Planos para casamento coletivo são adiados na Nigéria; algumas garotas e mulheres se casam em cerimônia privada
Líderes religiosos e um parlamentar estadual suspenderam seus planos para realizar um casamento coletivo de 100 garotas e jovens mulheres no noroeste da Nigéria, após o anúncio provocar indignação, mas algumas casaram-se em cerimônias privadas, afirmaram o presidente da assembleia estadual e uma das garotas nesta terça-feira.

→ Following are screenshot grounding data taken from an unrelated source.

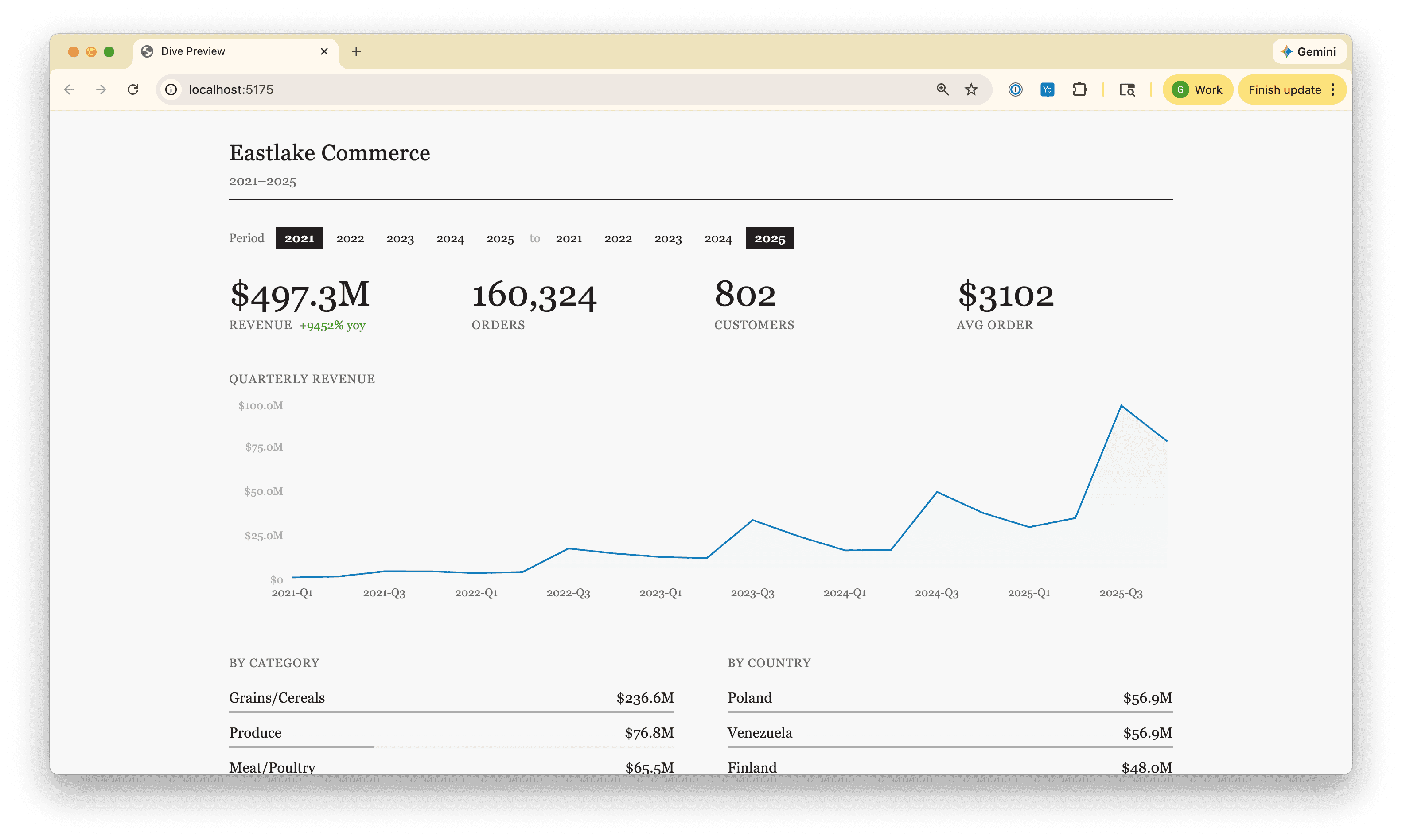Open a new tab with the plus button
The height and width of the screenshot is (840, 1402).
click(x=356, y=51)
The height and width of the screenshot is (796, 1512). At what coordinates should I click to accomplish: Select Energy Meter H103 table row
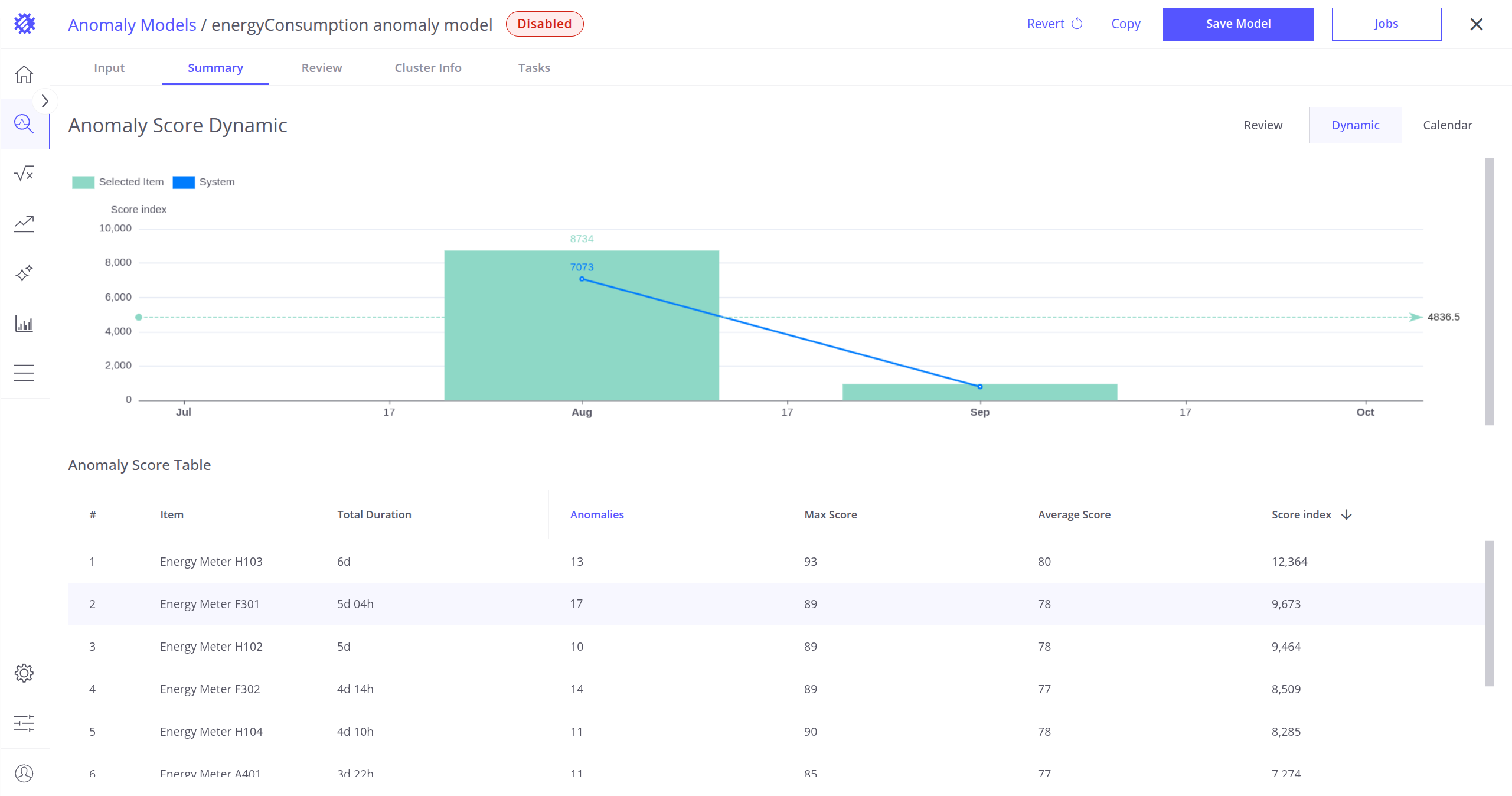point(211,562)
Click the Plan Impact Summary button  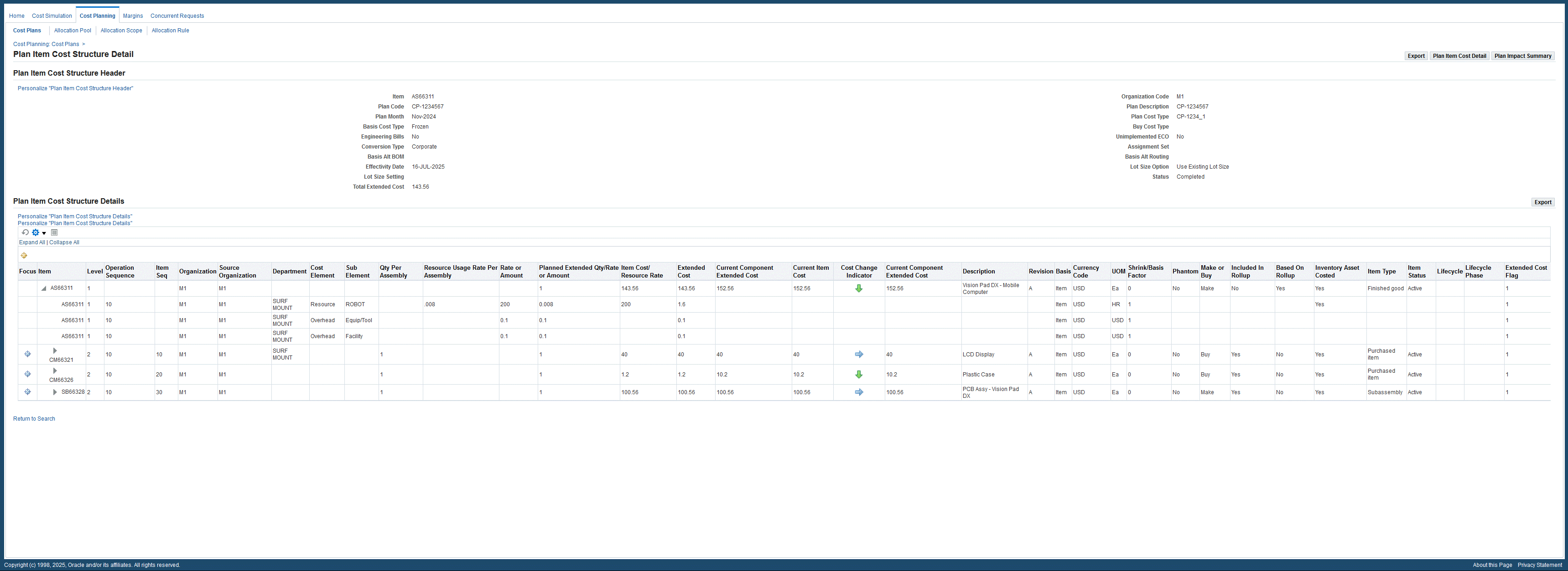pyautogui.click(x=1522, y=56)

Os planos do casamento no Estado de Níger, majoritariamente muçulmano, atraíram críticas da ministra de Assuntos das Mulheres, Uju Kennedy-Ohanenye, e de um grupo ativista local que abriu uma petição para interromper a cerimônia. Críticos temiam que as garotas, algumas delas órfãs, poderiam ser menores de idade.

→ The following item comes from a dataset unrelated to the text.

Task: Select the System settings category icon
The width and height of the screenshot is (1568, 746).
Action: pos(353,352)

Uma equipe do Ministério de Assuntos das Mulheres visitou Níger na quinta-feira e na sexta-feira e se reuniu com o presidente da assembleia estadual, Abdulmalik Sarkindaji, imãs locais e algumas das garotas, disse o porta-voz de Sarkindaji, Auwal Mohammed, à Reuters.
Mohammed afirmou que a delegação ficou satisfeita que as garotas têm mais de 18 anos -- a idade legal para se casar -- e o ministério prometeu bolsas de estudos para aquelas que quiserem continuar sua educação e apoio financeiro para outras que querem se casar.

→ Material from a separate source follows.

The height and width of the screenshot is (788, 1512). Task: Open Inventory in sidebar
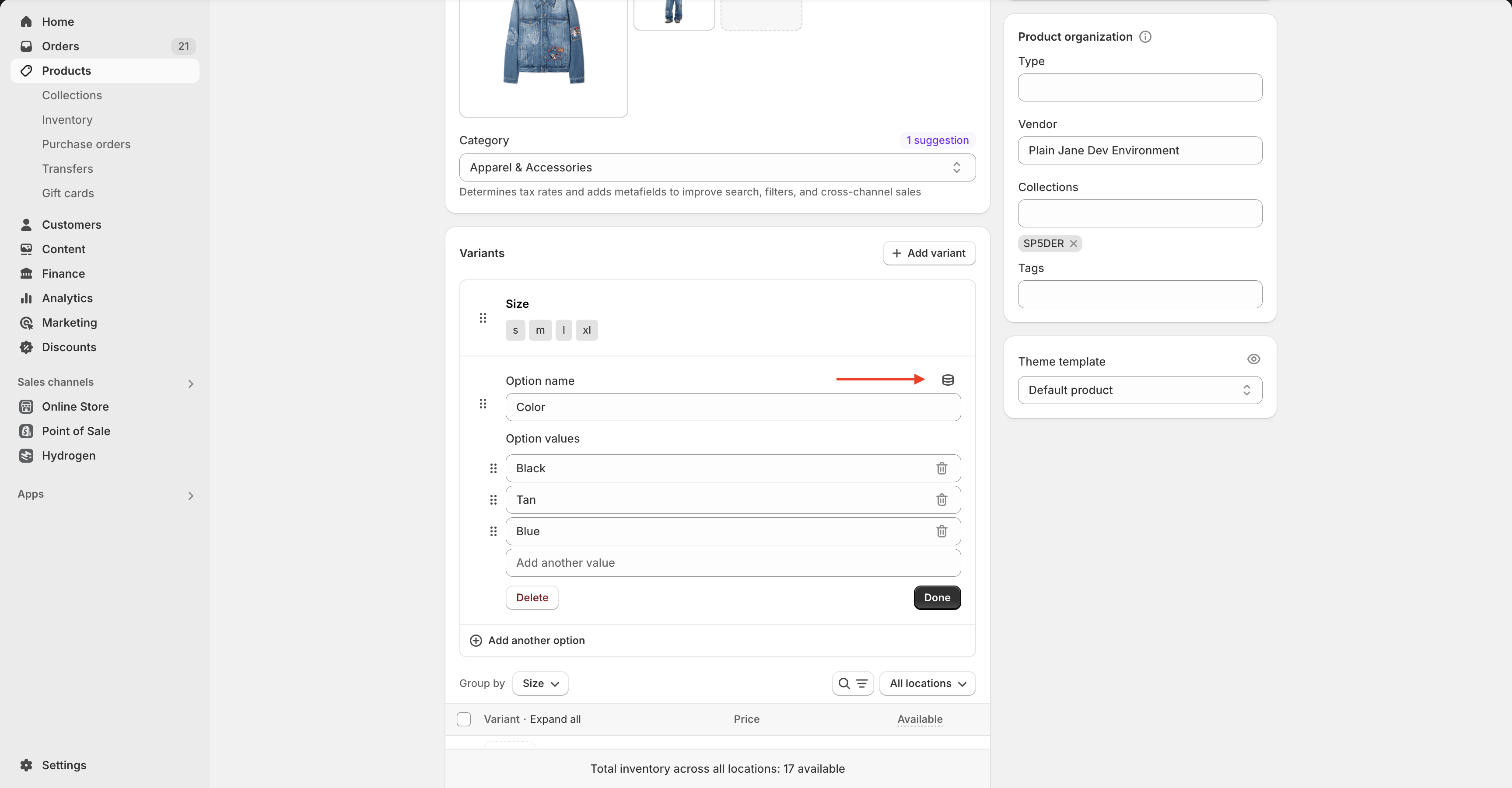pos(67,120)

Ohaeri Osondu-Joseph, porta-voz da ministra dos Assuntos das Mulheres, disse que o casamento coletivo "não é preocupação do ministério por enquanto", acrescentando que o foco era empoderar as garotas, referindo-se às bolsas de estudo e outros apoios do ministério.
Fatima Mohammed Mariga, 22 anos, disse que estava entre as mulheres com intenção de se casar na cerimônia coletiva, mas foi informada pelo seu guardião legal que o casamento havia sido adiado por causa da controvérsia.
Na sexta-feira, ela se casou com seu namorado em uma cerimônia com a presença de familiares, amigos e um líder religioso local, disse.
"Não fui forçada a casar com ele. Eu amo o homem que casei e ele também me ama", afirmou.